Separate Your Business and Personal Accounts
This is an easy trap in which entrepreneurs often fall. When they first start their business they think they aren’t making enough money to open a separate account, or they think it will be easy to differentiate between personal and business, despite everything being in the same account.
Keeping your small business finances in the same account as your personal finances is a recipe for disaster. It makes tax time more laborious than necessary and creates a messy audit trail.
Opening a separate bank account for your business should be one of the first things that you do.
Pick the Right Accounting Software
You have a lot of options when it comes to accounting software. Whatever you do, don’t expect to manage your finances through simple Excel or Google Spreadsheets. Whether it is Freshbooks, Quickbooks or another type of accounting software, make sure you select one that has everything you need to seamlessly manage your small business finances.
Track Your Expenses
Expense reports are a must. The tried and true spreadsheet method has been replaced by mobile apps, like Expensify, that make cataloging your expenses simple and accurate. Expensify scans receipts, automatically imports credit card information, integrates with other apps like Evernote and Dropbox, and has customization options among many other features. It’s free for individuals and a modest $5 per employee for businesses.
Understand Cash-flow Projections
Even if your business is bringing in a lot of revenue, you can still be caught short of cash. Cash-flow projections help you to monitor and plan for the future.
Cash flow = total revenue – total expenses
You not only need to estimate how much money will be going in and out of your business; you also need to estimate when the money will flow in and out. When can you expect to receive money from sales or services rendered? How does that correspond to your company’s bills?
Budget for disaster, as well. OpenForum reminds small business owners to “make Eeyeore look like an optimist” and “pretend like you won’t make any money the first six months.” This advice might seem overly dramatic, but it will keep your business from going under. It’s also wise to stay tuned into industry trends and monitor the health of your business vs the health of other businesses in your industry.

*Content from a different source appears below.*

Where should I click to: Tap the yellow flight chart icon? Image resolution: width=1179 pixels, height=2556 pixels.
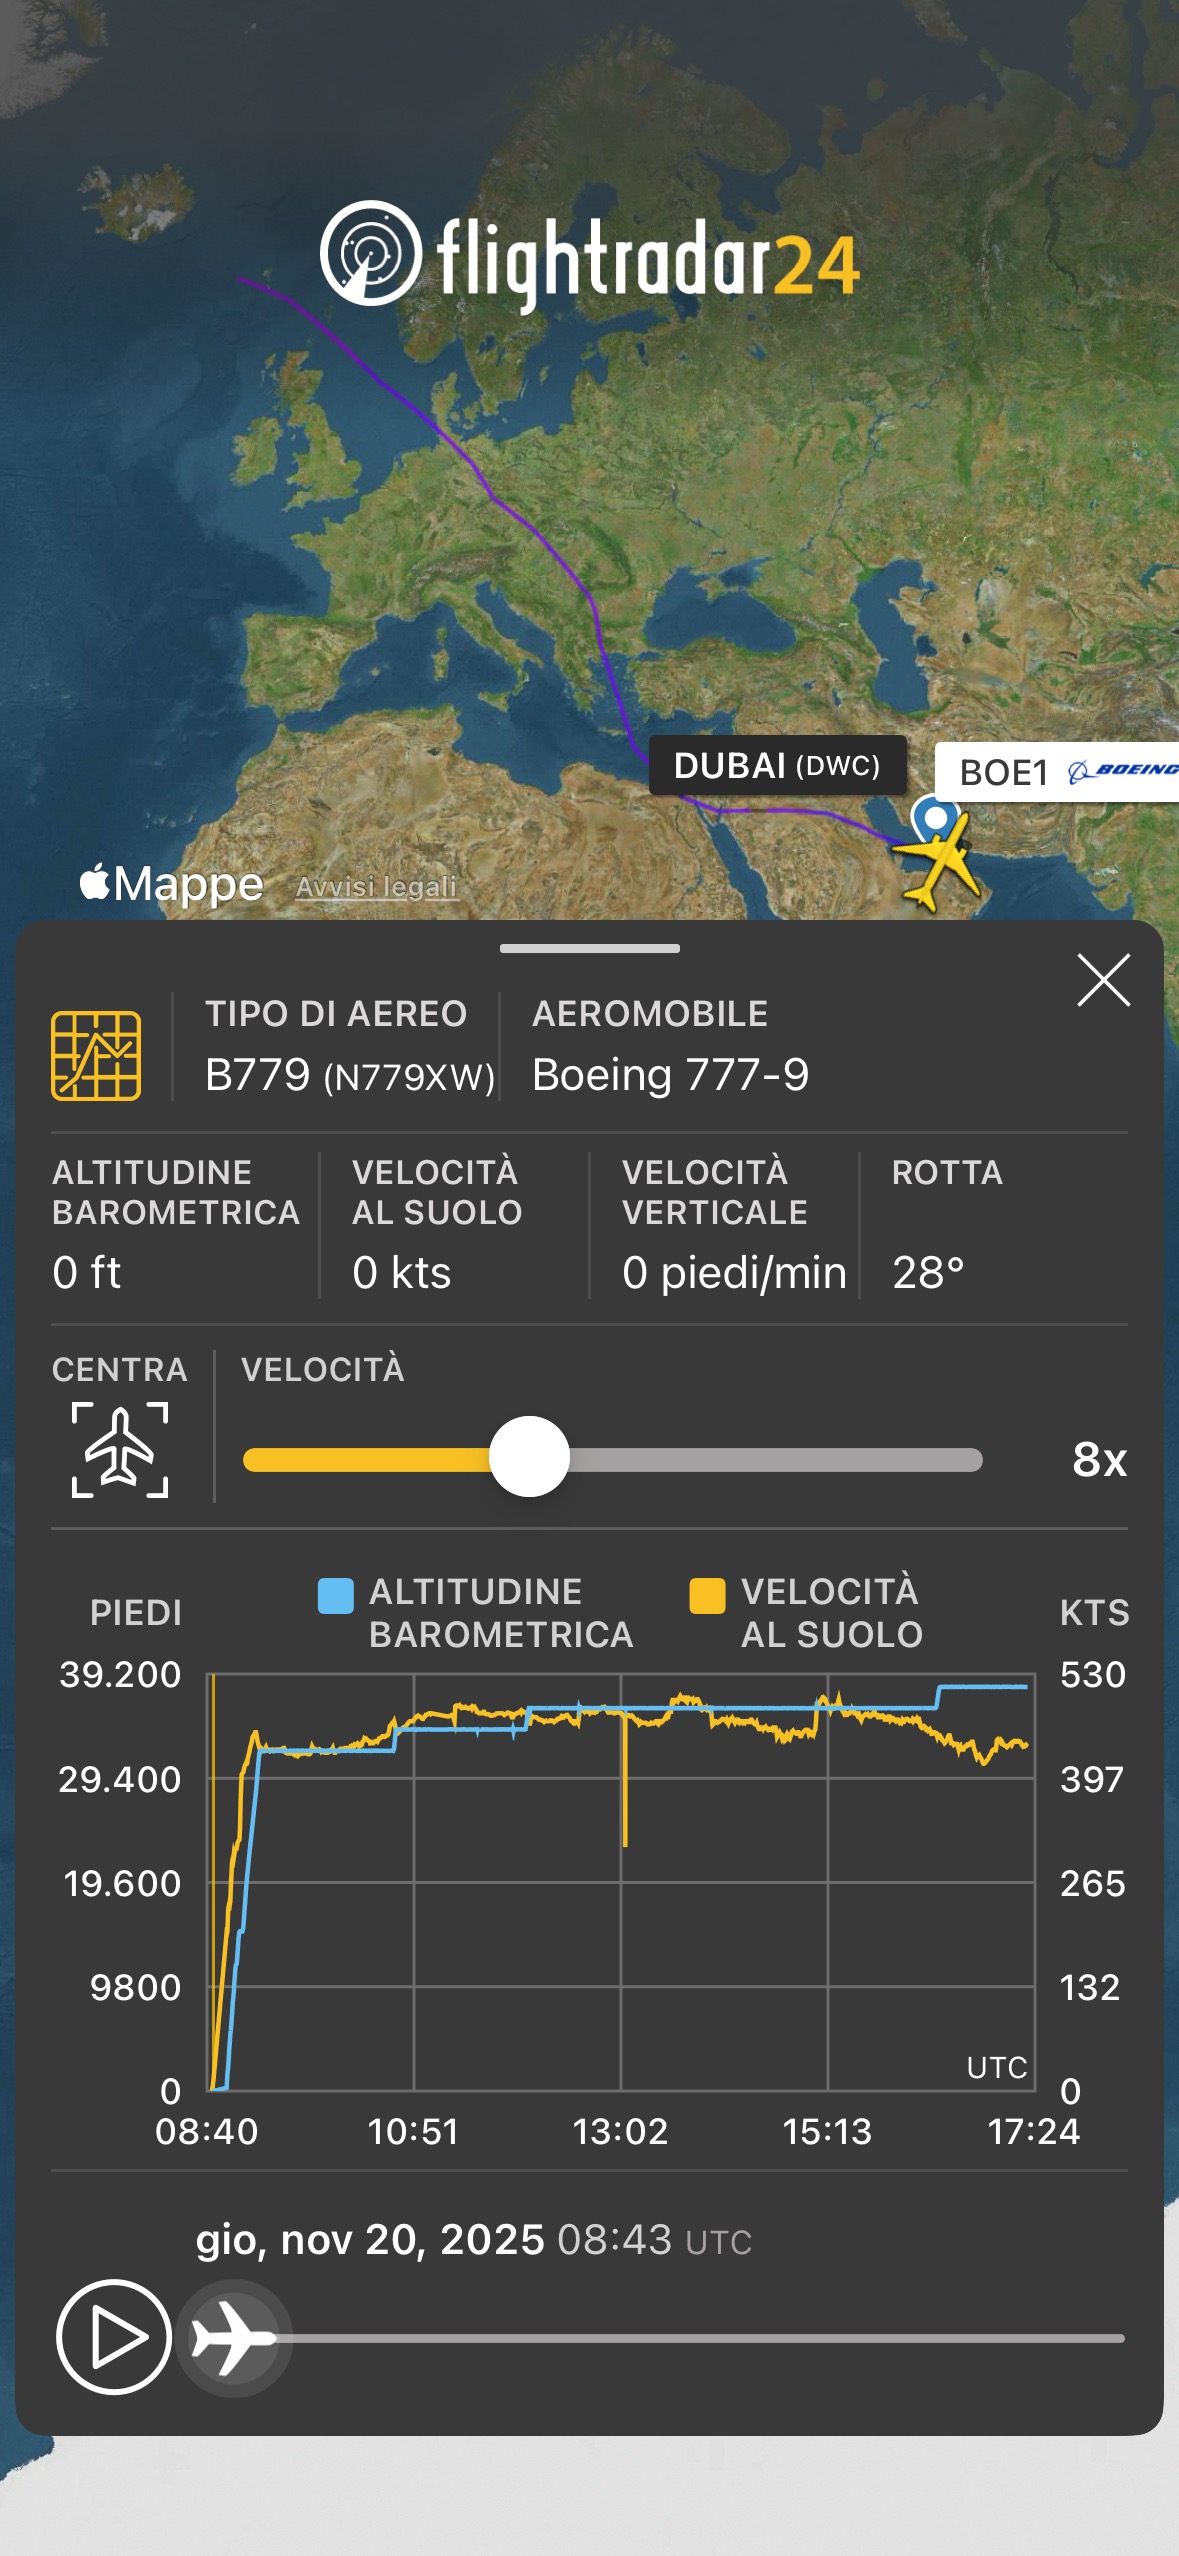tap(96, 1055)
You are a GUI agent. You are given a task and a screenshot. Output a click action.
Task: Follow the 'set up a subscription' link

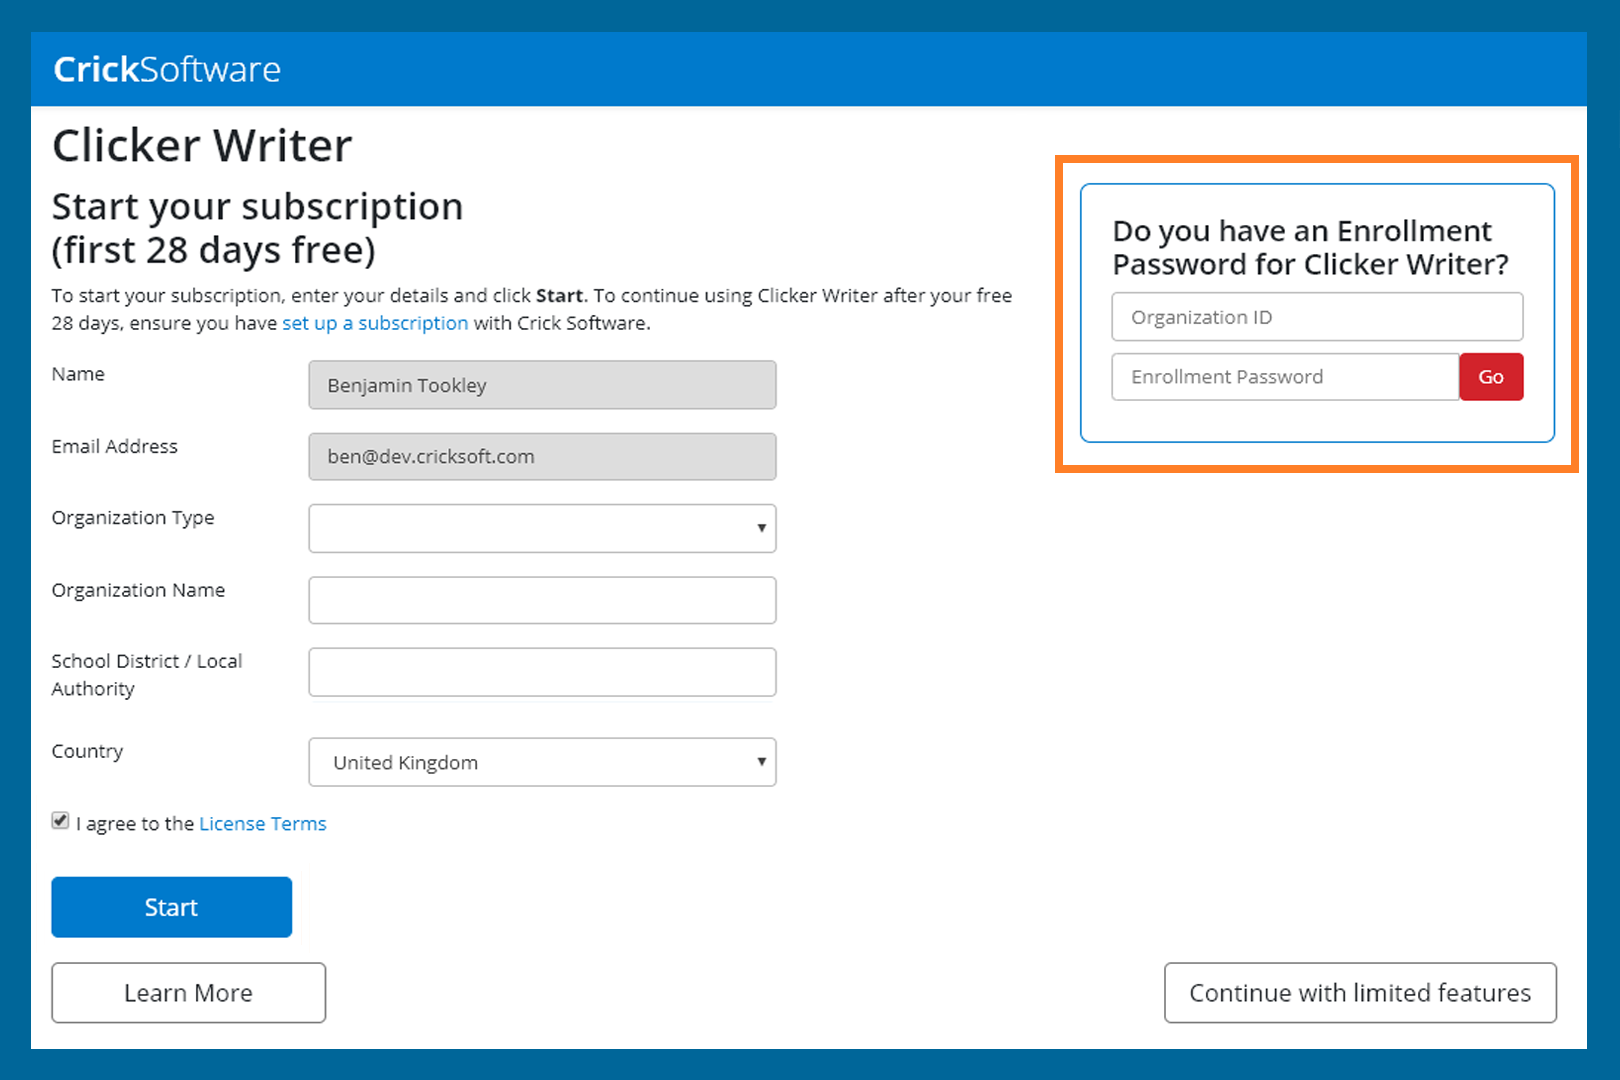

You need to prepare cash-flow projections regularly and track all of the money coming in and going out of your business so that you never find yourself and your business in trouble.
Work with a CFO
The worst mistake an entrepreneur can make is to try and manage their small business finances on their own. Don’t do it. You need to work with someone who is an expert in the field. You might not be able to hire a full time CFO, but you can work with a consulting CFO who can help you create the right financial strategy for your business.
Following these steps and properly managing your small business finances, you will keep your business out of trouble and on the path of success.